Discovered in Sept. 2014, iPTF14hls, although identical to type II-P supernovae in its spectroscopic features, has several properties never before seen in a supernova. Instead of a 100-day plateau, the light curve of iPTF14hls lasted over 600 days and has at least five distinct peaks during which the luminosity varies by as much as 50 percent.
Scientists examined archival data and were astonished to find evidence of an explosion in 1954 at the same location. Somehow this star survived that explosion and then exploded again in 2014. In the study, the authors calculated that the exploding star was at least 50 times more massive than the sun and probably much larger.
“Supernova iPTF14hls may be the most massive stellar explosion ever seen,” co-author Lars Bildsten, director of UCSB’s Kavli Institute for Theoretical Physics, said. “For me, the most remarkable aspect of this supernova was its long duration, something we have never seen before. It certainly puzzled all of us as it just continued shining.”
The progenitor of iPTF14hls probably experienced multiple energetic eruptions over the last decades of its life. Energetic eruptions are expected in stars with initial masses of about 95–130 solar masses. Interactions between the different shells and the supernova ejecta and the shells can produce a variety of luminous long-lived transients with highly structured light curves similar to that of iPTF14hls.
Such pulsational pair-instability supernovae are expected to occur in low-metallicity environments. iPTF14hls
occurred on the outskirts of a low-mass, star-forming galaxy, possibly of low metal content. However, models of stars undergoing the pulsational pair-instability eject most of the hydrogen envelope in the first eruption, whereas for iPTF14hls a few tens of solar masses of hydrogen were retained in the envelope after the 1954 outburst.

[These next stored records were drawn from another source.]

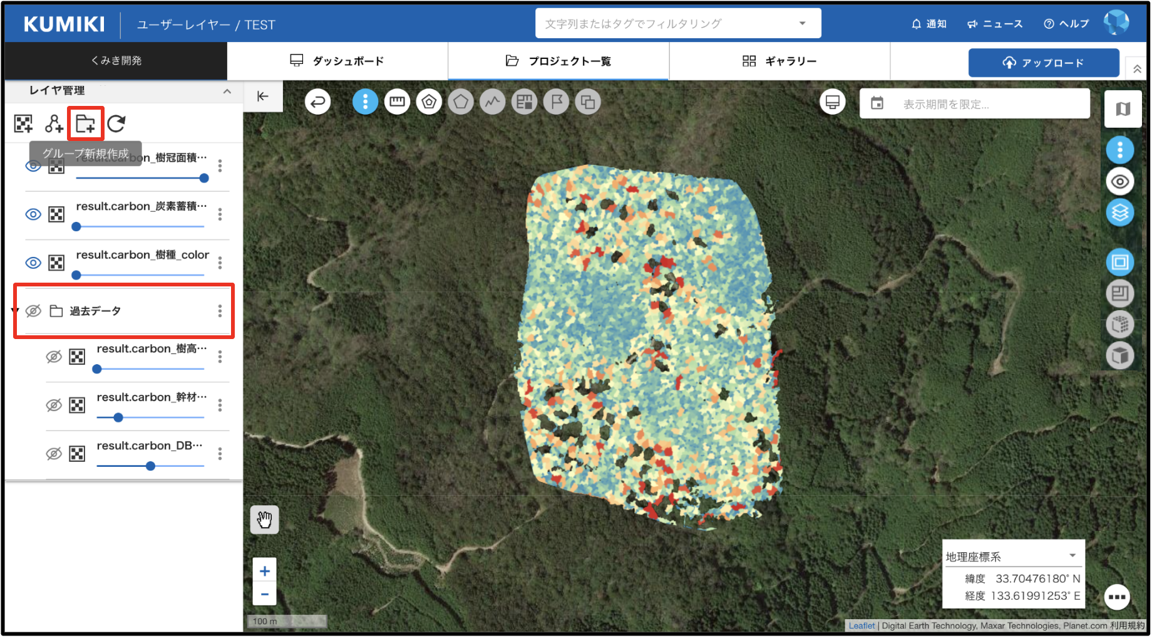This screenshot has width=1152, height=638.
Task: Collapse the 過去データ group triangle
Action: pos(15,311)
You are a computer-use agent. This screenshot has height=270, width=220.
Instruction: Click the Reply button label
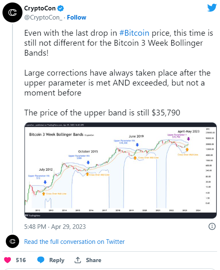tap(57, 260)
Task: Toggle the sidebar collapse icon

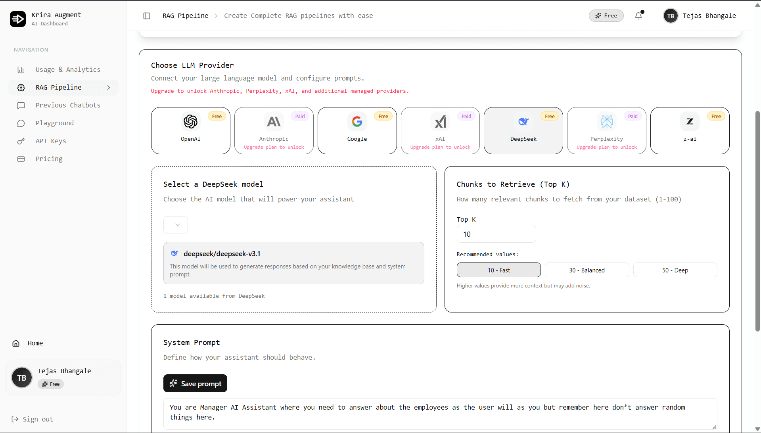Action: click(147, 16)
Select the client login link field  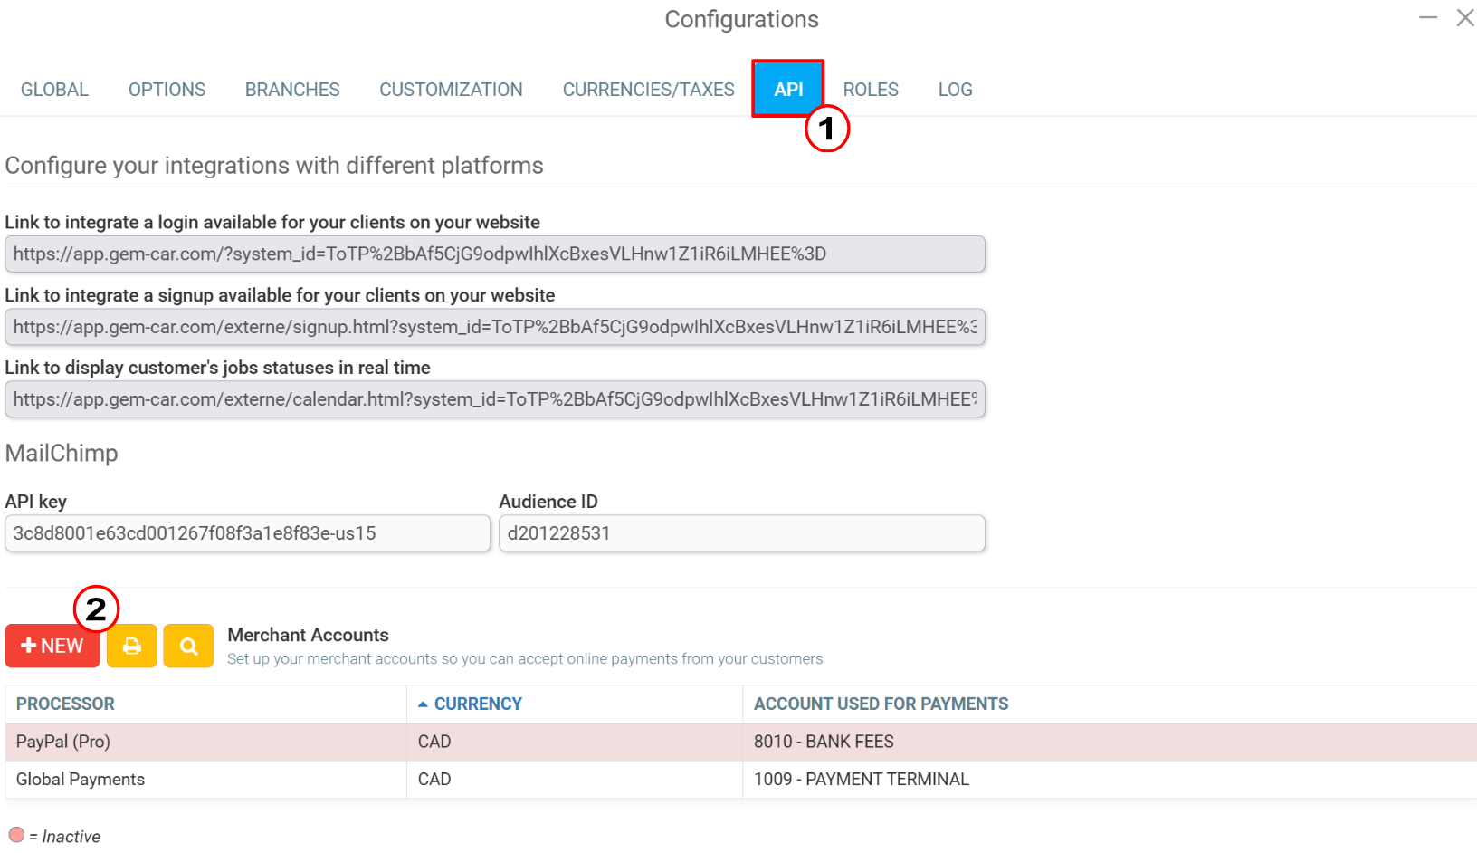495,254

iPTF14hls demonstrates that stars in the local universe can undergo very massive eruptions in the decades leading to their collapse and yet, surprisingly, maintain a massive hydrogen-rich envelope for most of this period. Current models of massive star evolution and explosion need to be modified, or a completely new picture needs to be put forward, to account for the energetics of iPTF14hls, its lack of strong interaction signatures and the inferred amount of hydrogen it retains toward the end of its life.
LCO’s supernova group continues to monitor iPTF14hls, which remains bright three years after it was discovered. Their global telescope network is uniquely designed for this type of sustained observation, which has allowed researchers to observe iPTF14hls every few days for several years. Such long-term consistent monitoring is essential
for the study of this very unusual event.